EXERCISE AIM:
What is needed is the whole of the data, set down exactly.

(Saved entries)
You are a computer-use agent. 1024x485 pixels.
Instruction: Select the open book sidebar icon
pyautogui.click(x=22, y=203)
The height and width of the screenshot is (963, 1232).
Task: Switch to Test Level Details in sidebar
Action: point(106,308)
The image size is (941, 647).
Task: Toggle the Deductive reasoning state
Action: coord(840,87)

WRITTEN ANSWER:
You are a computer-use agent. 1024x485 pixels.
Instruction: Select the open book sidebar icon
pyautogui.click(x=22, y=203)
The height and width of the screenshot is (963, 1232).
Task: Switch to Test Level Details in sidebar
Action: point(106,308)
The image size is (941, 647).
Task: Toggle the Deductive reasoning state
Action: coord(840,87)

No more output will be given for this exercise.